= Beginning of Section =
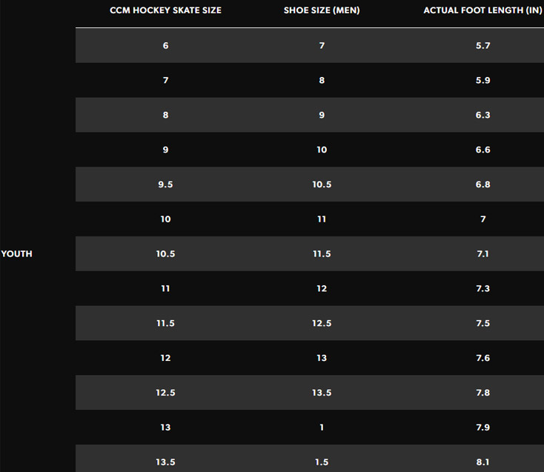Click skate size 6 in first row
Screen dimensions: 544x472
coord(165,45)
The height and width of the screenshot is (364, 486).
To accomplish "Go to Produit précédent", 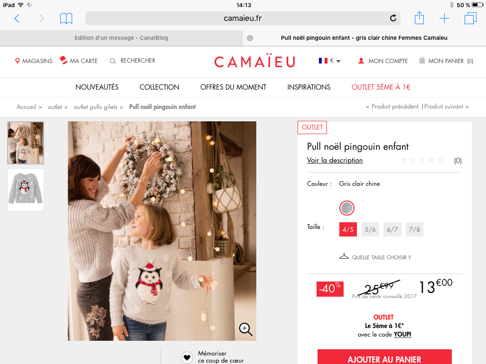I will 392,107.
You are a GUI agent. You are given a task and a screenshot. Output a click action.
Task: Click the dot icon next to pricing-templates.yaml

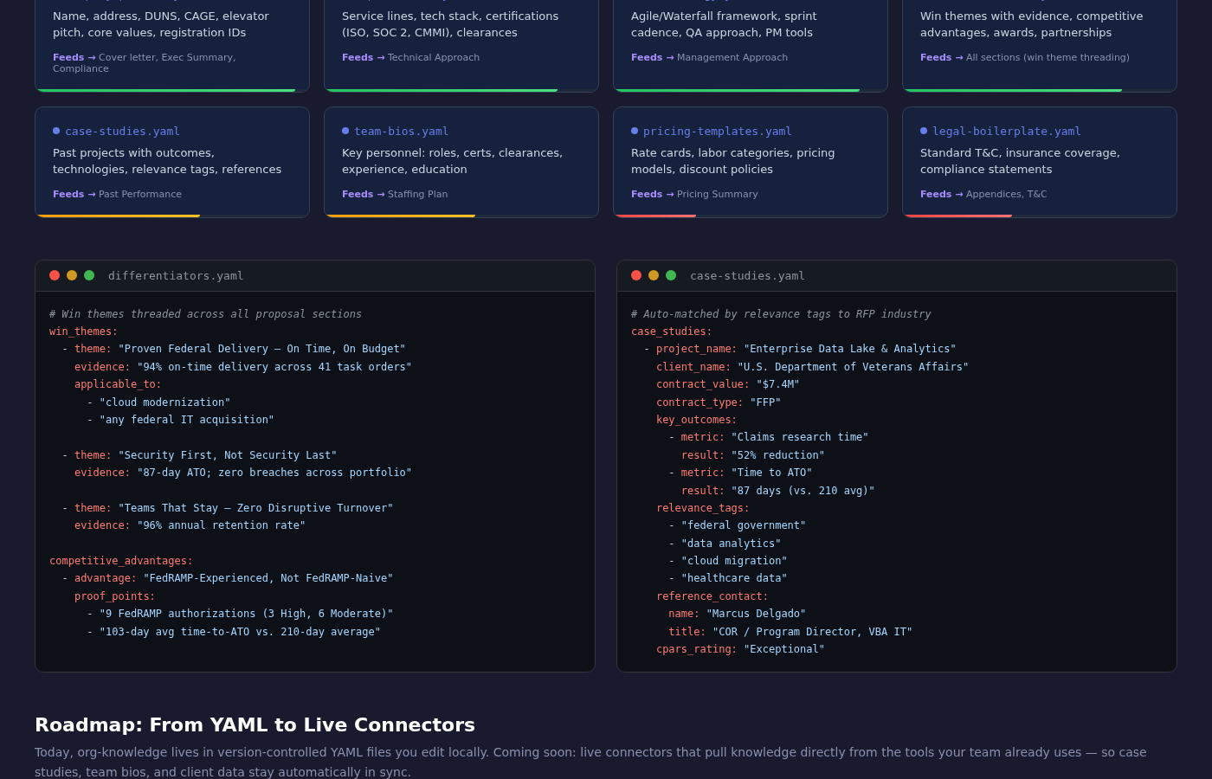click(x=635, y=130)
= End of Section =
= Beginning of Section =
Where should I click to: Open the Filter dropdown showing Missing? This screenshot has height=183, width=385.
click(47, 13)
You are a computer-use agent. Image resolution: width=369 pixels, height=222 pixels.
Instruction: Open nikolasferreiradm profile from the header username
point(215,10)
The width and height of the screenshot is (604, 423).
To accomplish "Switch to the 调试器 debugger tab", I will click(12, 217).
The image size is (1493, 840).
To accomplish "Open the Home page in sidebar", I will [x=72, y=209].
= End of Section =
WHAT YOU ARE ASKED TO DO ▸
Checking each line of the data, count the ones containing "agent", and give only that count.

SOLUTION TO THIS TASK ▸
2